What this exercise asks
(1) Set down the passage from the report on stress ECG testing in ANOCA word for word. Begin at the words "UK: A recent" and stop after "the researchers reported.".
(2) In the report on stress ECG testing in ANOCA, which journal published the findings?
(3) Write what comes next in the report on stress ECG testing in ANOCA, picking up after its final sentence.

Reading text
>>>

Stress ECG positivity may reveal coronary microvascular dysfunction in patients with ANOCA

UK: A recent study revealed that ischemia on electrocardiographic stress testing (EST) is highly specific to an underlying ischemic substrate in patients with angina with nonobstructive coronary arteries (ANOCA).
The findings, published in the Journal of the American College of Cardiology, challenge the traditional belief that EST has a high false positive rate.
"A standard Bruce-protocol exercise test demonstrated 100% specificity for coronary microvascular dysfunction (CMD), verified against invasive coronary assessment as a reference, with all patients showing ischemic ECG changes during the exercise test also having confirmed CMD," the researchers reported.
"Using endothelium-independent and endothelium-dependent CMD as the reference standard, the false-positive rate of the exercise tests was 0% in a small cohort."

<<<

Supplied records
>>>

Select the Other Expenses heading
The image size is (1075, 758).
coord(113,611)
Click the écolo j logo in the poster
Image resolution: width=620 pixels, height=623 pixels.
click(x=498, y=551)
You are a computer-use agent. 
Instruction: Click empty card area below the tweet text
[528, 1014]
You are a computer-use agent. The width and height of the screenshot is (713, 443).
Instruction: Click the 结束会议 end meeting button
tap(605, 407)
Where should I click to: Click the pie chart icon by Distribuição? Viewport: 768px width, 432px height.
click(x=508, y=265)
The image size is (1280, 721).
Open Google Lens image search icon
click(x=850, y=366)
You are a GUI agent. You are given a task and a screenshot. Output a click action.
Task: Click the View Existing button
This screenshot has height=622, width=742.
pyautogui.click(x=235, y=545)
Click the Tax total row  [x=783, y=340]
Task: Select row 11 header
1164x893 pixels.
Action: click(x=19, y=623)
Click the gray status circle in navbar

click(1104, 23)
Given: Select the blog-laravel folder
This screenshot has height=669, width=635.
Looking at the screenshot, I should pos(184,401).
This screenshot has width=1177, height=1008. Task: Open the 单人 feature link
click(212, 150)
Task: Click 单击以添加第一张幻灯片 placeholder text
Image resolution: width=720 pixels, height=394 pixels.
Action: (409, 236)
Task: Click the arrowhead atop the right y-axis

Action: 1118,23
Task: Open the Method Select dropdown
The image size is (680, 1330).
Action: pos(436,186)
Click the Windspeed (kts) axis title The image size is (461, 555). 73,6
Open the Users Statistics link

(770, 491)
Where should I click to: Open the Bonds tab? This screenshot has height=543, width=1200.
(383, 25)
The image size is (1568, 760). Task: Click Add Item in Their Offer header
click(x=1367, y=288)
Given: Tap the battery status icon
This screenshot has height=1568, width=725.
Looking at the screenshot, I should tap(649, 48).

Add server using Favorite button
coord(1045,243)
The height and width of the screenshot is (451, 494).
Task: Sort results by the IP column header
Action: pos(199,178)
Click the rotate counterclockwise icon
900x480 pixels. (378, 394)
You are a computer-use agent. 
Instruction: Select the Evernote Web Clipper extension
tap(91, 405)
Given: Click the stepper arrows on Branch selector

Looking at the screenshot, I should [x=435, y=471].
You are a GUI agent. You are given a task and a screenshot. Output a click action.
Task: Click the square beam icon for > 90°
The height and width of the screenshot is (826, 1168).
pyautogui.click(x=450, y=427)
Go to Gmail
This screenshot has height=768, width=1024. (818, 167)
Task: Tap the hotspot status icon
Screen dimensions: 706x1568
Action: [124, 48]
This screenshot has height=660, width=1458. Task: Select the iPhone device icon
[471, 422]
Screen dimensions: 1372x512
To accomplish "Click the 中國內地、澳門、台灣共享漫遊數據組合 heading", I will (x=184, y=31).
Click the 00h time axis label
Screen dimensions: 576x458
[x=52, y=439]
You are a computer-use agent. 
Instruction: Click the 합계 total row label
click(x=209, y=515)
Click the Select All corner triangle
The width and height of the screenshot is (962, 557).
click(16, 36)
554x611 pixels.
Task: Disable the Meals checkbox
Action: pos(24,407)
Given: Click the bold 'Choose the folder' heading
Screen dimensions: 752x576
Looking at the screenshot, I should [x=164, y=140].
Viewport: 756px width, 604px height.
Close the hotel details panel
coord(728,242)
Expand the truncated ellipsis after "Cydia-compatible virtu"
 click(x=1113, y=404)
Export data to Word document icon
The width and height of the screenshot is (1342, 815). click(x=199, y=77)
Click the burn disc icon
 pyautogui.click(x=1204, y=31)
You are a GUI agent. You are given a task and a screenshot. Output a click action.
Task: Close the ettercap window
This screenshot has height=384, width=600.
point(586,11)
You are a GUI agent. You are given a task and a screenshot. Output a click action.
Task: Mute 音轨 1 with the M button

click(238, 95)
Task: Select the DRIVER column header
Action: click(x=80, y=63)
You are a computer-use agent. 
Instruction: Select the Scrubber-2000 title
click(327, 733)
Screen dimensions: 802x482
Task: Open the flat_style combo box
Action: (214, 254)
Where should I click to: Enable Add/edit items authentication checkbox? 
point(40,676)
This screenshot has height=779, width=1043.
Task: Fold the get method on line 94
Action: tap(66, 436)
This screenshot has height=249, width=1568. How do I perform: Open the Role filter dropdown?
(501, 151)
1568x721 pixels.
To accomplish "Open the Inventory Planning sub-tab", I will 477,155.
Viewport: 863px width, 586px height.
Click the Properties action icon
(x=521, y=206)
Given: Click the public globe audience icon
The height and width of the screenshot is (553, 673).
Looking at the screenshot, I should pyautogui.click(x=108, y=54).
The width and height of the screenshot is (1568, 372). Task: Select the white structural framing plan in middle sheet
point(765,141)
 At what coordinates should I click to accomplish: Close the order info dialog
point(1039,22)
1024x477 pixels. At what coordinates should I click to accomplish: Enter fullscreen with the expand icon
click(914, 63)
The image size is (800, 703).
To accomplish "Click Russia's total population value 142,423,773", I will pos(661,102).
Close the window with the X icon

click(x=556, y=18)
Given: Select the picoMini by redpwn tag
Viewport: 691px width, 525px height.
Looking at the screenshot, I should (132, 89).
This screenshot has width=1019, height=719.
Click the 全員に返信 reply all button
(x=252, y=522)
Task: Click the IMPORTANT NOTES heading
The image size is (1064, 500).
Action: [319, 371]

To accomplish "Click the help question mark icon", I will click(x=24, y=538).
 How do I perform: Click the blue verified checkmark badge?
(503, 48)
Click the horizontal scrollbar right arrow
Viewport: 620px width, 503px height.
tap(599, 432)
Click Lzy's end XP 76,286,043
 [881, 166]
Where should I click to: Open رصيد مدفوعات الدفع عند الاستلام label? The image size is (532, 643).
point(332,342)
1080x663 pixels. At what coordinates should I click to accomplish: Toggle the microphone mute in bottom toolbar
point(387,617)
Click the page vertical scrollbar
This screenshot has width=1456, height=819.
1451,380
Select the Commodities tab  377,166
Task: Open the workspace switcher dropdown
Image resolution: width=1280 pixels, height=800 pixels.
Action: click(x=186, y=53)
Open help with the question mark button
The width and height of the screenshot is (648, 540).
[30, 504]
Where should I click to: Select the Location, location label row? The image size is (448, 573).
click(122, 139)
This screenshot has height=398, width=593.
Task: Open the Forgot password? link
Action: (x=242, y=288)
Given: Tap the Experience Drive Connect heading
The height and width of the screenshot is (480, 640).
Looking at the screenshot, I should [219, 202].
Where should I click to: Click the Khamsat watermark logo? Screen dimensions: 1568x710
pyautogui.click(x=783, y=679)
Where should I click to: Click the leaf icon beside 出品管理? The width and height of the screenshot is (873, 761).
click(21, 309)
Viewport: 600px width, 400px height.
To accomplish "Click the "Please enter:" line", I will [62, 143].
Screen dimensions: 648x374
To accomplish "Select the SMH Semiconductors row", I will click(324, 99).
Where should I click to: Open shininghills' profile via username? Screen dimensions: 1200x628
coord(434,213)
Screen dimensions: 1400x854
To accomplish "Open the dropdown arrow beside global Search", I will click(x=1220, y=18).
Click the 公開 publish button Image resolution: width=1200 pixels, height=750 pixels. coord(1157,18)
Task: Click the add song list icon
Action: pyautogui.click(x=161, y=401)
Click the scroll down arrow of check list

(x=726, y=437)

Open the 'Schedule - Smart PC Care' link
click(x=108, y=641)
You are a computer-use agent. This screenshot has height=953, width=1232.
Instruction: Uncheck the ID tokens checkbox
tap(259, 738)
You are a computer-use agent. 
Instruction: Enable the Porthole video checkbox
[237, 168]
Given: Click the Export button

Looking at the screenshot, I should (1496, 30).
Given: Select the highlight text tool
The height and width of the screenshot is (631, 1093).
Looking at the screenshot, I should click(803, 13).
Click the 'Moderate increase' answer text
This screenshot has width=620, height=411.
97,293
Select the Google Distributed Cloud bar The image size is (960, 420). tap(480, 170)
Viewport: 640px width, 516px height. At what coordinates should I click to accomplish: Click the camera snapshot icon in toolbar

<<<

Expected results
(1)
UK: A recent study revealed that ischemia on electrocardiographic stress testing (EST) is highly specific to an underlying ischemic substrate in patients with angina with nonobstructive coronary arteries (ANOCA).
The findings, published in the Journal of the American College of Cardiology, challenge the traditional belief that EST has a high false positive rate.
"A standard Bruce-protocol exercise test demonstrated 100% specificity for coronary microvascular dysfunction (CMD), verified against invasive coronary assessment as a reference, with all patients showing ischemic ECG changes during the exercise test also having confirmed CMD," the researchers reported.

(2) The Journal of the American College of Cardiology

(3)
Exercise electrocardiographic stress testing represents a ubiquitous, noninvasive, and low-cost functional test for the evaluation of patients with new-onset angina. It has been historically been validated against the demonstration of obstructive coronary artery disease (CAD). However, myocardial ischemia can occur due to coronary microvascular dysfunction in the absence of obstructive CAD. Haseeb Rahman, St. Thomas' Hospital in London, and colleagues aimed to evaluate the specificity of EST to detect an ischemic substrate against the reference standard of coronary endothelium-independent and endothelium-dependent microvascular function in patients with ANOCA.